=== ABOUT THIS EXERCISE ===
Lines holding the word "Enable" are the ones to copy from the data below.
BEGIN GIVEN RECORDS
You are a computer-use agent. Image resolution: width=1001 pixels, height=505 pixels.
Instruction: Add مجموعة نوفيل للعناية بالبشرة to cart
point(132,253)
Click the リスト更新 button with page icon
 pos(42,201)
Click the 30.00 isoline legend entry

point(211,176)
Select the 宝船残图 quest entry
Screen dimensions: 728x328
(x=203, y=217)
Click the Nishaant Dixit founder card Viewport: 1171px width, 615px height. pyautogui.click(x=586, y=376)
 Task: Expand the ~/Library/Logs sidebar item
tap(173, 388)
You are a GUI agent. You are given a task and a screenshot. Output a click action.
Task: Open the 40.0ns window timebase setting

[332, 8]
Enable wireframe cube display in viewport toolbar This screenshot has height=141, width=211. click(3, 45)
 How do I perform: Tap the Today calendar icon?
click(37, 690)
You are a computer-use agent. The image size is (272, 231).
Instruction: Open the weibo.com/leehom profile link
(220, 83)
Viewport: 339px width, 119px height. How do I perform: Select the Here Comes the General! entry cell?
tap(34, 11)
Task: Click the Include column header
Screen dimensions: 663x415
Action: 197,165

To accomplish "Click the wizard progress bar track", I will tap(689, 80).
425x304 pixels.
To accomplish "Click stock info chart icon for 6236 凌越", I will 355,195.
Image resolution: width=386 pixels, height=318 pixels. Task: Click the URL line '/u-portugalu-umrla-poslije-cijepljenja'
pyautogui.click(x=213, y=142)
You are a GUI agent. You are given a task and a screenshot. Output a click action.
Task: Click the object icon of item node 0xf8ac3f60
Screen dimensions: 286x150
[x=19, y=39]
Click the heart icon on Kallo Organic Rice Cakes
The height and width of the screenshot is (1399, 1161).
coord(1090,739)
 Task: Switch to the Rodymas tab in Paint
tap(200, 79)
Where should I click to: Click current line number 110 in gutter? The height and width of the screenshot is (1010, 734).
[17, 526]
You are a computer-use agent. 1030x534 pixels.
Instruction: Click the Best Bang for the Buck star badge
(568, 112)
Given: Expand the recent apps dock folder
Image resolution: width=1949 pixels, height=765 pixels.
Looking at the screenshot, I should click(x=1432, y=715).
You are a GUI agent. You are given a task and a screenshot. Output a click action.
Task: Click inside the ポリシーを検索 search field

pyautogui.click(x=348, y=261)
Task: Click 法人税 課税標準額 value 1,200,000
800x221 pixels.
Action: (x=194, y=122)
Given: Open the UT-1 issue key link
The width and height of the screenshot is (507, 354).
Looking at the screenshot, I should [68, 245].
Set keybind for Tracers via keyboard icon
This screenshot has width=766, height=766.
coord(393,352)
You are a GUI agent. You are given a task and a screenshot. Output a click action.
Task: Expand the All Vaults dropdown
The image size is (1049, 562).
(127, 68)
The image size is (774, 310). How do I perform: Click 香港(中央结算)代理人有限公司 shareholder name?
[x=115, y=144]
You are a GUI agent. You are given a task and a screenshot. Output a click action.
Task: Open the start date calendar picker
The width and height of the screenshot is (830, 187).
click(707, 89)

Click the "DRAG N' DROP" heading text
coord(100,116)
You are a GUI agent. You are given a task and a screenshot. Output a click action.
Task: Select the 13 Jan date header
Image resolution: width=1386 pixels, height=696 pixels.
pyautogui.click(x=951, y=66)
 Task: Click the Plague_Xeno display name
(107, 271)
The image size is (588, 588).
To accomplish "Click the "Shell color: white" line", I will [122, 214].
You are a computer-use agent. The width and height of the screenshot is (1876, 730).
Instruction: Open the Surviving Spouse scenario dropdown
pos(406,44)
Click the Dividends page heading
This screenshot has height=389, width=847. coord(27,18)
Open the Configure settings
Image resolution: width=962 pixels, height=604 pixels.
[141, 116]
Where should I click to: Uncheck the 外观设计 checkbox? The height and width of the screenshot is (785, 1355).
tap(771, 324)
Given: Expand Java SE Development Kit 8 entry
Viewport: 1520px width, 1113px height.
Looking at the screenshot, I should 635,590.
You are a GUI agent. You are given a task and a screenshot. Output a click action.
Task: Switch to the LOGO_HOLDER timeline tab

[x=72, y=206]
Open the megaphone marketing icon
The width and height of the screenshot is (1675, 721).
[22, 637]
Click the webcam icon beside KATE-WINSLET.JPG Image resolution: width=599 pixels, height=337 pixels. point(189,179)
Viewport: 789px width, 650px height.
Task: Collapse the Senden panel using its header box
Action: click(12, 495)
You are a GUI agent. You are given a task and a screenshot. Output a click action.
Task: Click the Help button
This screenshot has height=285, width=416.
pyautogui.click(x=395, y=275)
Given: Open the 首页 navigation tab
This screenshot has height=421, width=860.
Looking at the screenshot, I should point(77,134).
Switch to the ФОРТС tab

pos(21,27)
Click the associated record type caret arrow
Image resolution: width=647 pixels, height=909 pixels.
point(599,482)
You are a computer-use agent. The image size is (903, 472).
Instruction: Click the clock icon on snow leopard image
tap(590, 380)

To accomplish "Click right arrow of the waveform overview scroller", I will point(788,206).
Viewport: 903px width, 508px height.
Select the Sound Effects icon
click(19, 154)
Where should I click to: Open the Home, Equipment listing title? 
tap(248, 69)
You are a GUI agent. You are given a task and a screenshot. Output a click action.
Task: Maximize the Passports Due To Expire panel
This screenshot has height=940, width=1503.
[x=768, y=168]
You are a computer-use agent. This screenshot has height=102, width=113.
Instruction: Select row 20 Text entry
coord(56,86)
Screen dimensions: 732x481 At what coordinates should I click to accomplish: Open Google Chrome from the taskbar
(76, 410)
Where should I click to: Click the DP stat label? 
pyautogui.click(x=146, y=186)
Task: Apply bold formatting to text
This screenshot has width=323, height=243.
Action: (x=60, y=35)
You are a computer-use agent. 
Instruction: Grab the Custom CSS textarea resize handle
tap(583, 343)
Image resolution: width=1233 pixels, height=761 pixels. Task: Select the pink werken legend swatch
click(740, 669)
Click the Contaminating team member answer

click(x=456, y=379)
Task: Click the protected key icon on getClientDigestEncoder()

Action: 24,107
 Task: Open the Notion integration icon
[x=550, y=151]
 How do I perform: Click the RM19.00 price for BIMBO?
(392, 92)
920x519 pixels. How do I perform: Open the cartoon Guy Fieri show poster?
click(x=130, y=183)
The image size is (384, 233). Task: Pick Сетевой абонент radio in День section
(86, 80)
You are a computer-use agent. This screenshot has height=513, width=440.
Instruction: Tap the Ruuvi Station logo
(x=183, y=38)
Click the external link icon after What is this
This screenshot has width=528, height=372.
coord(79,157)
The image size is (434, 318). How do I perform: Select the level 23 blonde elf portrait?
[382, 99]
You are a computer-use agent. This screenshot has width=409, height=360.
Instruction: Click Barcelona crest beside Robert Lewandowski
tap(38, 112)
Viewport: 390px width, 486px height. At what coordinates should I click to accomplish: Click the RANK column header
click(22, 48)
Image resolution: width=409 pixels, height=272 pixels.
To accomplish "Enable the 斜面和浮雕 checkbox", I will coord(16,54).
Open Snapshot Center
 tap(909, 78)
END GIVEN RECORDS
=== WORKED SOLUTION ===
Enable wireframe cube display in viewport toolbar This screenshot has height=141, width=211. click(3, 45)
To accomplish "Enable the 斜面和浮雕 checkbox", I will coord(16,54).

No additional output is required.